**TASK OBJECTIVE**
Look through the entries below and extract exactly the lines from the one containing "Task: Click the Log in button" through the one containing "Click the horizontal", ends included.

* * * * * * * * *

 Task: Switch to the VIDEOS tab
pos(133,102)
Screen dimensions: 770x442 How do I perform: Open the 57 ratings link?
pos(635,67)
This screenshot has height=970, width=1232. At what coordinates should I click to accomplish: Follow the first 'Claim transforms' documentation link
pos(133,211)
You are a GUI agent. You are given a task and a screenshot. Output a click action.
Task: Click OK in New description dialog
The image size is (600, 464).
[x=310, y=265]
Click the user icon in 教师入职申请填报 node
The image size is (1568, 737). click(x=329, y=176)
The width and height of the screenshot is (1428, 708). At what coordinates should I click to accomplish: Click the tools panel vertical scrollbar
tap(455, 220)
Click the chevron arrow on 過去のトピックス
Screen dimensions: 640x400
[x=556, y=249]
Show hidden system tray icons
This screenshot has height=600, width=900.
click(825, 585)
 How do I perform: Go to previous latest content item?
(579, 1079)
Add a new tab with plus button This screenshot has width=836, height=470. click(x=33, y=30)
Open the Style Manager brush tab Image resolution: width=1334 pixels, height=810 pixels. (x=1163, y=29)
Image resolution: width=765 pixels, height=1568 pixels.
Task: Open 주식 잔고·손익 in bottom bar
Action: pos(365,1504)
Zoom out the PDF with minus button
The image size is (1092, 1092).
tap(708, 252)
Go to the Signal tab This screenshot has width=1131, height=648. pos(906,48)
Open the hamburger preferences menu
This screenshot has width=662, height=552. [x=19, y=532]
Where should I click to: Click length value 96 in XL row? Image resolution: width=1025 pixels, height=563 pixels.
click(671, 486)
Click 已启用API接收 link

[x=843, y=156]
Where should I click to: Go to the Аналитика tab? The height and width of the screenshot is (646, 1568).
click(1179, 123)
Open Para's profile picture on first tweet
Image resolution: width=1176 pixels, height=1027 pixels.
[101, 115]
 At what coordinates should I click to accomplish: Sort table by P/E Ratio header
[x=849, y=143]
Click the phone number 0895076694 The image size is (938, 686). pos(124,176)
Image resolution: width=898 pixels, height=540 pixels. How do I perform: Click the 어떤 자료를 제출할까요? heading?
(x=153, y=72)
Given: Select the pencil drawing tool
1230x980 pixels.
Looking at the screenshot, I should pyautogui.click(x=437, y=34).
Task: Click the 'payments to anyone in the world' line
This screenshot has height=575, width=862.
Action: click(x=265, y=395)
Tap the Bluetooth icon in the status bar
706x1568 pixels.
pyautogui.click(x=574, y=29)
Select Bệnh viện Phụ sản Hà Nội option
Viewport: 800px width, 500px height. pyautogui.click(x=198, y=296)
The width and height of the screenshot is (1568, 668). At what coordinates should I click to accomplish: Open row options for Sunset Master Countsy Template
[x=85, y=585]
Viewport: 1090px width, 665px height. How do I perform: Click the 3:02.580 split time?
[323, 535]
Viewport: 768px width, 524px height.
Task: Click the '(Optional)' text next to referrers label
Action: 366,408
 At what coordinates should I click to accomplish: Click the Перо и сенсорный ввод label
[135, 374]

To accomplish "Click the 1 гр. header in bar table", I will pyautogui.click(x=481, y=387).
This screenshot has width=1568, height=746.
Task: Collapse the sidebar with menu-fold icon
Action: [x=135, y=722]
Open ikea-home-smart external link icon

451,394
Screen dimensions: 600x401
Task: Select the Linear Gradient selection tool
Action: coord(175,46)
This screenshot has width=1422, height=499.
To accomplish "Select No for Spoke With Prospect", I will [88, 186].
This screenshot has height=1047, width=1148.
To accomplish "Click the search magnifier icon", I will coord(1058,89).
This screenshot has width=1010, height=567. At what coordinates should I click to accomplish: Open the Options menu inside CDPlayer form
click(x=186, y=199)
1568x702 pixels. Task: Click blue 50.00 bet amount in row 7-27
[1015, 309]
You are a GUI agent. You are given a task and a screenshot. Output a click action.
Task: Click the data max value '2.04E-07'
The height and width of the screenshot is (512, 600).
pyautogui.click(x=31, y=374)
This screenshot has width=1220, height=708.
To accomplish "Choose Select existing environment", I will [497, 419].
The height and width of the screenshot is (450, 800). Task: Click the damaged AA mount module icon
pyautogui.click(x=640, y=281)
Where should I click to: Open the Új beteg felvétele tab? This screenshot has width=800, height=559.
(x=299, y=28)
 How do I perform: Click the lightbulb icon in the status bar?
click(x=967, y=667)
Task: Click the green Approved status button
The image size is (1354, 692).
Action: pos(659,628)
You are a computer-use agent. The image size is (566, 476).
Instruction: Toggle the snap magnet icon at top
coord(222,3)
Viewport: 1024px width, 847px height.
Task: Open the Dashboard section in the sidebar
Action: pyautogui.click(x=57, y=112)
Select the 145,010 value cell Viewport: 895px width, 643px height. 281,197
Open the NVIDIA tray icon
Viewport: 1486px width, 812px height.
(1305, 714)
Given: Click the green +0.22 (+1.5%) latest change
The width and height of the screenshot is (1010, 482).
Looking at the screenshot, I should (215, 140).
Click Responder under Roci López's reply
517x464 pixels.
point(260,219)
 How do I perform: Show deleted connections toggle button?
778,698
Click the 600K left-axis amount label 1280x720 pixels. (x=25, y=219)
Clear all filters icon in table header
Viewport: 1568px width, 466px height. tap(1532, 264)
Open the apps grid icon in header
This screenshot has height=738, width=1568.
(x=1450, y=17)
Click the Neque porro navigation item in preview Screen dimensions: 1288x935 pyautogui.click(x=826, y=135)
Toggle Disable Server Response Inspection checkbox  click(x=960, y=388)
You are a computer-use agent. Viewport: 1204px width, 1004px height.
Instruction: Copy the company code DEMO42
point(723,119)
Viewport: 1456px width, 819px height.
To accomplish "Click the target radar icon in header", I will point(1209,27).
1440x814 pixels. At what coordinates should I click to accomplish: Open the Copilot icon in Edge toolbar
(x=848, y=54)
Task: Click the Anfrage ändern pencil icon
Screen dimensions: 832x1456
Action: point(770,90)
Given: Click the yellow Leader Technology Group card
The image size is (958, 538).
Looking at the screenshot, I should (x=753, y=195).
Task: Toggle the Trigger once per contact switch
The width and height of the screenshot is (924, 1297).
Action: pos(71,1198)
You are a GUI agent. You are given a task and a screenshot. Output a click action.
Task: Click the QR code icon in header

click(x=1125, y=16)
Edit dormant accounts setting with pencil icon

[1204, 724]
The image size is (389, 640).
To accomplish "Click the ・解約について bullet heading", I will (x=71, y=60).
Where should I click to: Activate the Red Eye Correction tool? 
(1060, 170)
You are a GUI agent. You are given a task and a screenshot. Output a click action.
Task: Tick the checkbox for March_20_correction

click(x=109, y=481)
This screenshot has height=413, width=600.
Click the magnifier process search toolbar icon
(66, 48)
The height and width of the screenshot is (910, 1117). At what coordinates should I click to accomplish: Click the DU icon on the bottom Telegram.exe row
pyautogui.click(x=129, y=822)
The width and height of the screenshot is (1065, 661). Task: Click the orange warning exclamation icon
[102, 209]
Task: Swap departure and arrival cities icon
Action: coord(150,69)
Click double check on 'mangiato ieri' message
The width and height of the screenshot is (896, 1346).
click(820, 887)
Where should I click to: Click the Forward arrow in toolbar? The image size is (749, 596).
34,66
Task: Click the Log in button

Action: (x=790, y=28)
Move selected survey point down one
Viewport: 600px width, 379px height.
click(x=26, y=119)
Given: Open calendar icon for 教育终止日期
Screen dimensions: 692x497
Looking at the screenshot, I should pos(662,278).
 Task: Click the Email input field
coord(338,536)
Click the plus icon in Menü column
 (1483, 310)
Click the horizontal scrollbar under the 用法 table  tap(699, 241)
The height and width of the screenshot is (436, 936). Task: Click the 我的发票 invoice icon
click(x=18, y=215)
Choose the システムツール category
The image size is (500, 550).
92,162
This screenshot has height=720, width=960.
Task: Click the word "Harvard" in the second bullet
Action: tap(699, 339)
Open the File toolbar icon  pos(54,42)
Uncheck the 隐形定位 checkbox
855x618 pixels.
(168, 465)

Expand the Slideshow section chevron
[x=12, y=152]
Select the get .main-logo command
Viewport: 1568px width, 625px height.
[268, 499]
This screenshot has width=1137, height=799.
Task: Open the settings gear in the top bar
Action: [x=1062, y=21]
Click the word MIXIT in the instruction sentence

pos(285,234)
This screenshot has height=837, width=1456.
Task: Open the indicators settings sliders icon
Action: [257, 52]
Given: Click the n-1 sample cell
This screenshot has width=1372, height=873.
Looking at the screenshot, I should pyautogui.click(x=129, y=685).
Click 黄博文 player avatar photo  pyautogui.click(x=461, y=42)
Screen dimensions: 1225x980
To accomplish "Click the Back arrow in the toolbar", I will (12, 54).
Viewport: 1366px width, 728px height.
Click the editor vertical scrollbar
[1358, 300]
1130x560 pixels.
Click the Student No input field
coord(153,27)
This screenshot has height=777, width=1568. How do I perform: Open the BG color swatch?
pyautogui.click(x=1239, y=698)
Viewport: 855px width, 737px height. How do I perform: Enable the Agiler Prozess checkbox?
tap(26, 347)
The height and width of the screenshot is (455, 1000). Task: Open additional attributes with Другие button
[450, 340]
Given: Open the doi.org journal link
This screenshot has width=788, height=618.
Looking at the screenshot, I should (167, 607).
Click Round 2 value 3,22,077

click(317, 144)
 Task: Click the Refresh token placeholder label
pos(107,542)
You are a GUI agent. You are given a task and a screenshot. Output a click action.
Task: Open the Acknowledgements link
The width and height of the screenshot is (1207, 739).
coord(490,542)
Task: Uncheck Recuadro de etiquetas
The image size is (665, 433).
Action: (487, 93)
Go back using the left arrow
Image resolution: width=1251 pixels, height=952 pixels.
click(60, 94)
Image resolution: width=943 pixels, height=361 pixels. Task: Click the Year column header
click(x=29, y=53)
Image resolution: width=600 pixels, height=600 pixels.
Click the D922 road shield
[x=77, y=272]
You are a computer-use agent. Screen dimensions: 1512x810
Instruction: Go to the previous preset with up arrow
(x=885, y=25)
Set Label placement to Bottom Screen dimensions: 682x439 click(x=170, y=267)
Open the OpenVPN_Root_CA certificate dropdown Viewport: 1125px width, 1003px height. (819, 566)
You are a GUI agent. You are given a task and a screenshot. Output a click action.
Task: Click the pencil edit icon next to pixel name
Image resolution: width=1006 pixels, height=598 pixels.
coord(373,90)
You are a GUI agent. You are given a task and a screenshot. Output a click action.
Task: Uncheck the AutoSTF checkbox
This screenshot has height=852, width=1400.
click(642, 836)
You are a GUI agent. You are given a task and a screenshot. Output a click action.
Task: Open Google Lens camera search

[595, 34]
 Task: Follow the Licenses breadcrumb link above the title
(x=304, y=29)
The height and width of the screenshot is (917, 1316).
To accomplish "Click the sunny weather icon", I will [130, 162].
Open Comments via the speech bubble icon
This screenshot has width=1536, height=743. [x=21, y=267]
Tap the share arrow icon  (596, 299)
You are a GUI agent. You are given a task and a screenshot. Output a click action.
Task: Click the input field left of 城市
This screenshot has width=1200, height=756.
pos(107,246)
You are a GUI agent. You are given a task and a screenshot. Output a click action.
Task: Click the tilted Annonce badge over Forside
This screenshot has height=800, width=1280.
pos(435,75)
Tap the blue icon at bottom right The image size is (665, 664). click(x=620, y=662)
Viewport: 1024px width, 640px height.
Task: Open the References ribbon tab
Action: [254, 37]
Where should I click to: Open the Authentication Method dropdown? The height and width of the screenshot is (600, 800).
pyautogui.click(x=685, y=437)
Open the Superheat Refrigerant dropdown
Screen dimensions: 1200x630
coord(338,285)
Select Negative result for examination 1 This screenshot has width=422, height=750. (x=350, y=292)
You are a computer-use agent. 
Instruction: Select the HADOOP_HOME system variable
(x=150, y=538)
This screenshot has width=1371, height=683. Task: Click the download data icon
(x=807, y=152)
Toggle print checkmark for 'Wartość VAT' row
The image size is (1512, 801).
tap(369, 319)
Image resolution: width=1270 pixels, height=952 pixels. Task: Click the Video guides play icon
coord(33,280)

* * * * * * * * *

**RESPONSE TO THE TASK**
Task: Click the Log in button

Action: (x=790, y=28)
Move selected survey point down one
Viewport: 600px width, 379px height.
click(x=26, y=119)
Given: Open calendar icon for 教育终止日期
Screen dimensions: 692x497
Looking at the screenshot, I should pos(662,278).
 Task: Click the Email input field
coord(338,536)
Click the plus icon in Menü column
 (1483, 310)
Click the horizontal scrollbar under the 用法 table  tap(699, 241)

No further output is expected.